Small cap stocks surged at the end of 2023, as expectations grew that
the Fed was done raising interest rates and would soon begin easing
monetary policy. That would be a welcome change for smaller companies,
which rely more heavily on debt financing and consumer spending.
But stubbornly strong inflation has eroded prospects of rate cuts this
year, and small cap stocks have suffered as a result. The Russell 2000
is up just 0.4% year-to-date, far less than the S&P 500's 7.5% gain.
Earnings are also expected to be shaky, giving investors little reason
to shift allocations from larger companies and other, less risky parts
of their portfolios.
"Investors are skeptical right now about small cap stocks because of
higher rates and stickier inflation, and they need greater clarity that
the Fed will be cutting rates this year before moving in," said Michael
Arone, Chief Investment Strategist for State Street’s SPDR Business, who
has been buying small caps in anticipation of rate cuts later in the
year.
The case for smaller stocks may have improved over the last few days.
U.S. employment data on Friday showed that jobs growth, while still
relatively robust, slowed last month, easing fears that rates will
remain elevated for the rest of the year.
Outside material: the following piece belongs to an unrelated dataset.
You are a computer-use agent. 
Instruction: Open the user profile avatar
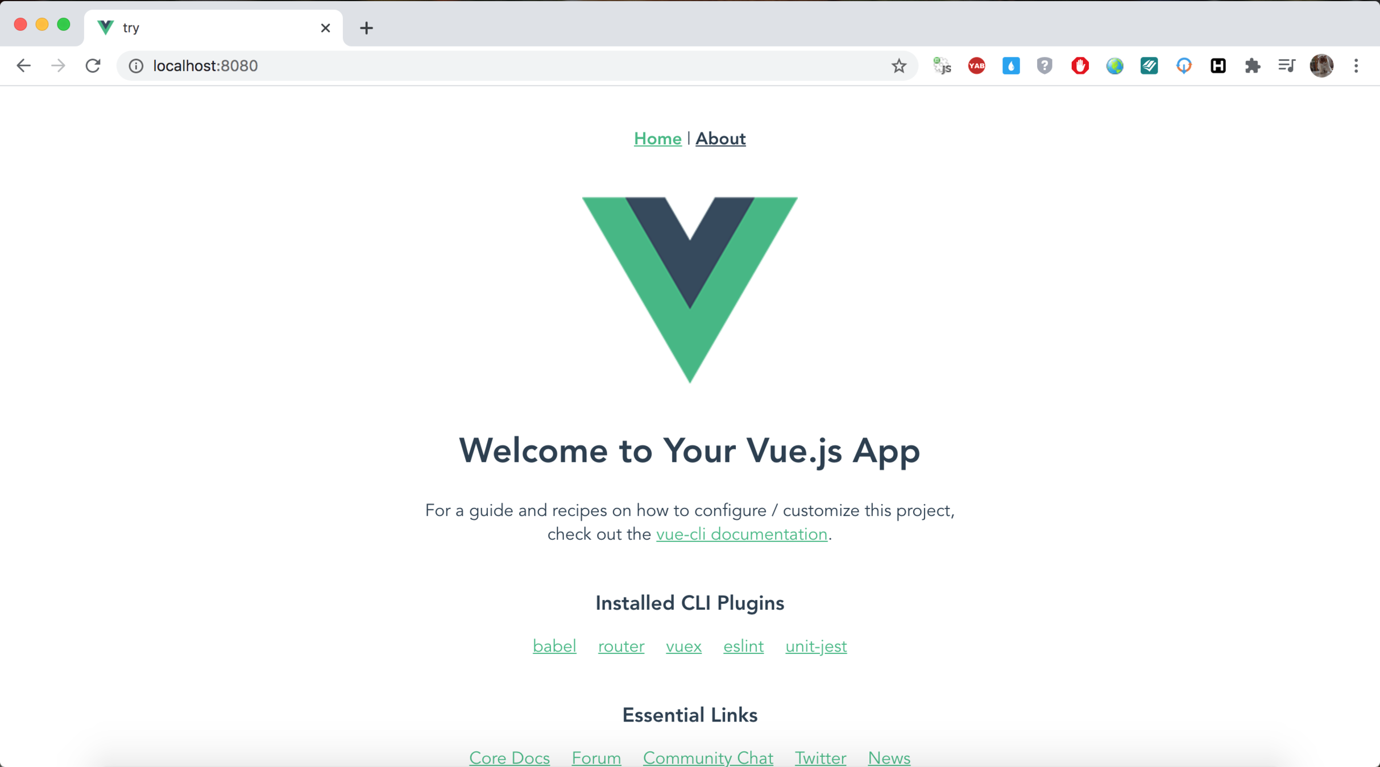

The Russell 2000 was up about
1% on the day.
On Wednesday, Fed Chairman Jerome Powell said he still believed rates
were heading lower this year, despite stubborn inflation.
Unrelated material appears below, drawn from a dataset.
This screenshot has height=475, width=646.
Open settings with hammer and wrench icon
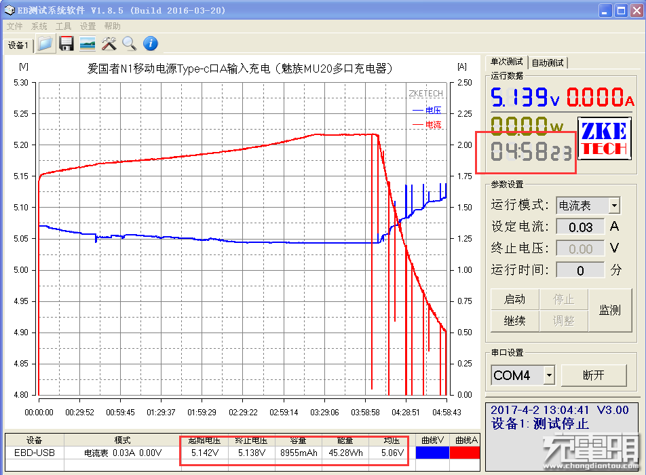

Futures markets on Friday showed investors pricing in around 45 basis
points of interest rate cuts this year, from less than 30 priced in
earlier this week. That remained far lower than the 150 points they had
priced in January.
Stronger-than-expected earnings in coming weeks could help allay
investor concerns. Overall, the Russell 2000 is expected to post earning
growth of -8.4% over the most recent quarter, compared with a 10.2%
earnings growth rate for the S&P 500, according to LSEG data. At the
same, the Russell 2000 is trading at a forward price to earnings ratio
of 22 compared with a 20 times earnings multiple for the S&P 500, making
small-caps more expensive.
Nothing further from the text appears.